Get Google to Cache your Pages More Frequently

Filed under: Blogging, Google, IMJUK, Links — Mercury Thread @ 2:37 pm

Getting your pages cached by Google can be a nightmare at times. You’ve updated a web page and then you sit back and wait, wait some more and after more waiting GoogleBot decides index and cache your updated web page. It’s a problem that Dunkin’ Donuts had recently. They had a free iced coffee day in their branches put it on their website - but it was invisible in their search rankings as the page was not cached - GrokDotCom have posted on this recently.

Traditionally Google would index, and cache, your website based upon the number of links and the resulting PageRank of your webpages. Pages with more links and/or PageRank would be reindexed and cahced more frequently than pages with less links and/or PageRank.

It is possible to make changes to your website to help Google cache your website more often.

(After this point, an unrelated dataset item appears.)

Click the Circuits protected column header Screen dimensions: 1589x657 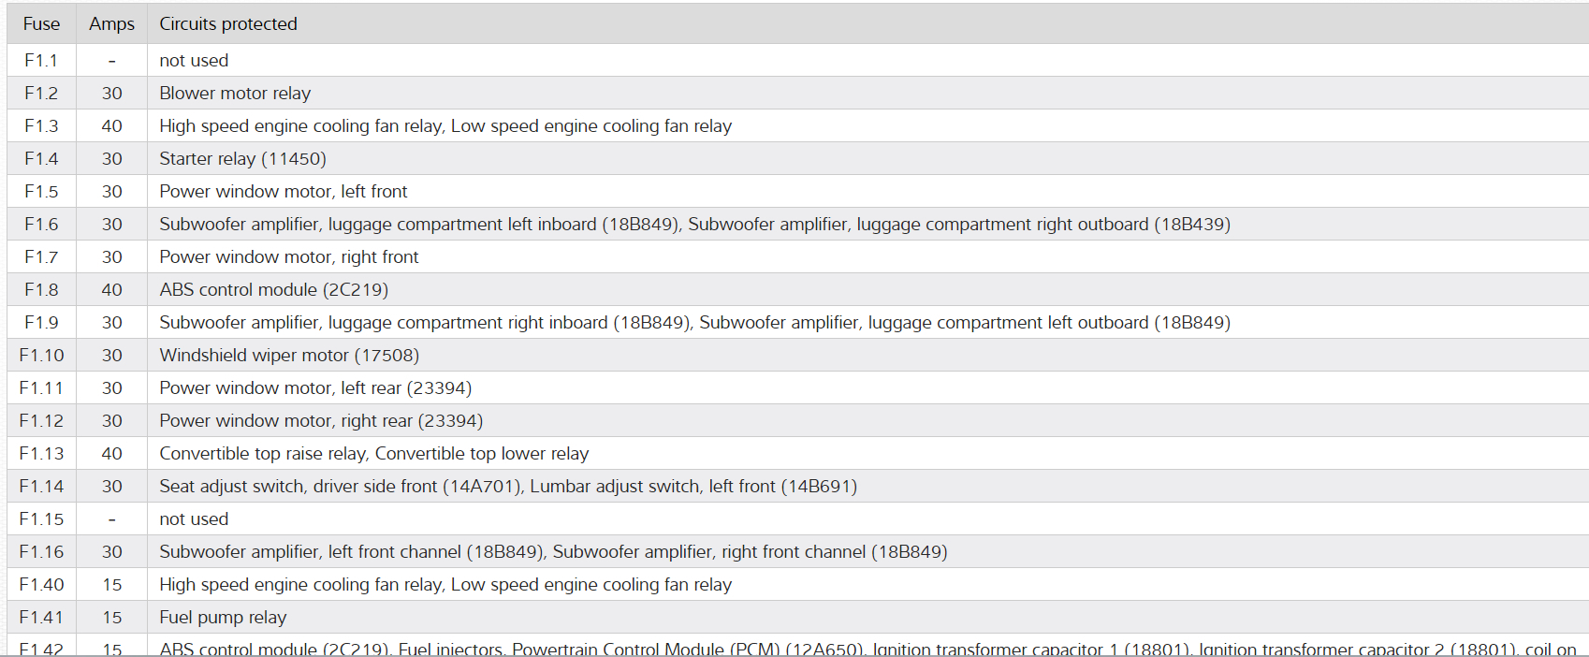pos(227,24)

Stage 1 - Send out the correct HTTP headers where possible

The first step is to make sure your web server is sending out the correct headers. Last-Modified dates in your HTTP headers will let Google caluclate effectively if they should index your page; has it updated since the last time they requested it. If you imagine every page in Google index being requested every time GoogleBot visited a website you can see why they have a system to try and reduce their crawling bandwidth where possible. If they didn’t their business costs would go up, reducing profitability and making their share holders less happy.

If you have a CMS driven website it is likely that this header won’t be being sent. IIS servers will send out Last-Modified data but its often wrong/falsified (as the Last-Modified header will have the value for the exact second your page is requested) and many PHP based CMS don’t even send Last-Modified headers out (as an aside and a plug Andy @ Oyster Web developed a CMS that does send these out and this has helped increase the frequency with which Google spiders the most recently updated pages on a website). I know this blog doesn’t send these HTTP headers out at prsent- we are developing a wordpress plugin to send out Last Modified dates on pages but its quite a bit down my list of priorities.

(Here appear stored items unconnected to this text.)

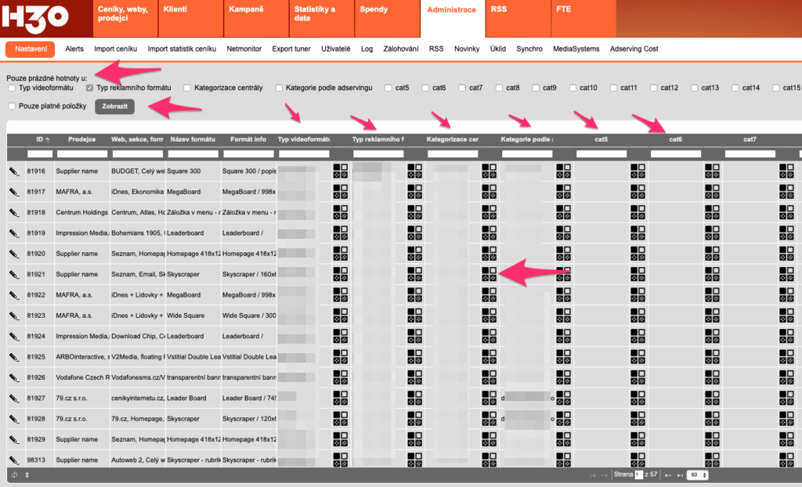Enable the Typ videoformátu checkbox

click(12, 88)
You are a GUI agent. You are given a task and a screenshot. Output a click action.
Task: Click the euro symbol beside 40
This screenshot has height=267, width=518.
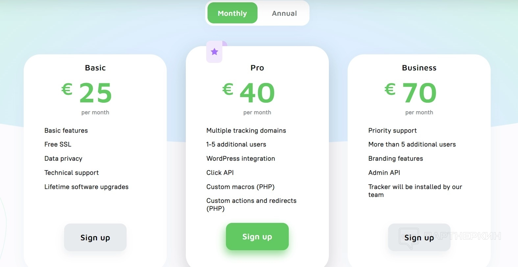pos(228,89)
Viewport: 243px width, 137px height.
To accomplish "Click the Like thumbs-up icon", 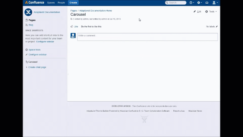I will click(x=72, y=26).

Stage 2 - Get a blog and get it pinging

One of the great things about blogs is the ‘Blog and Ping‘ functionality - instead of waiting for Google to work out that your content has updated you can tell them. When you update your website/blog content you send a message to GoogleBlogsearch that your site has updated and this should trigger thier spider to visit the relevant pages almost instantly. GoogleBot normally visits shortly after and your page will appear in the index - having been updated shortly after this. This system hasn’t replaced the normal spidering that Google does of websites it is more of an added extra.

For this reason it is important to make sure that yor blog is:

  1. Pinging effectively
  2. Pinging Google Blog Search

I use wordpress for almost every blog I set up - and for WordPress their is a great little plugin that shows you if your pings have or have not been working - download the plugin to test your pings here.

Make sure you’re pinging Google Blogsearch: check that you’re pinging http://blogsearch.google.com/ping. If you are you’re well on your way to getting your website spidered and cached more often by Google.

2 Comments »

  1. Great Article. I am still trying to figure all this seo stuff out. I have Seoquake from firefox but I don’t know what all the statistics mean.

    Comment by Bonus — June 3, 2008 @ 3:34 am

  2. This is a really helpful tip and I appreciate the link to the Wordpress Plugin ping tester. A few of our websites are using Wordpress and I’ll certainly be adding that plugin.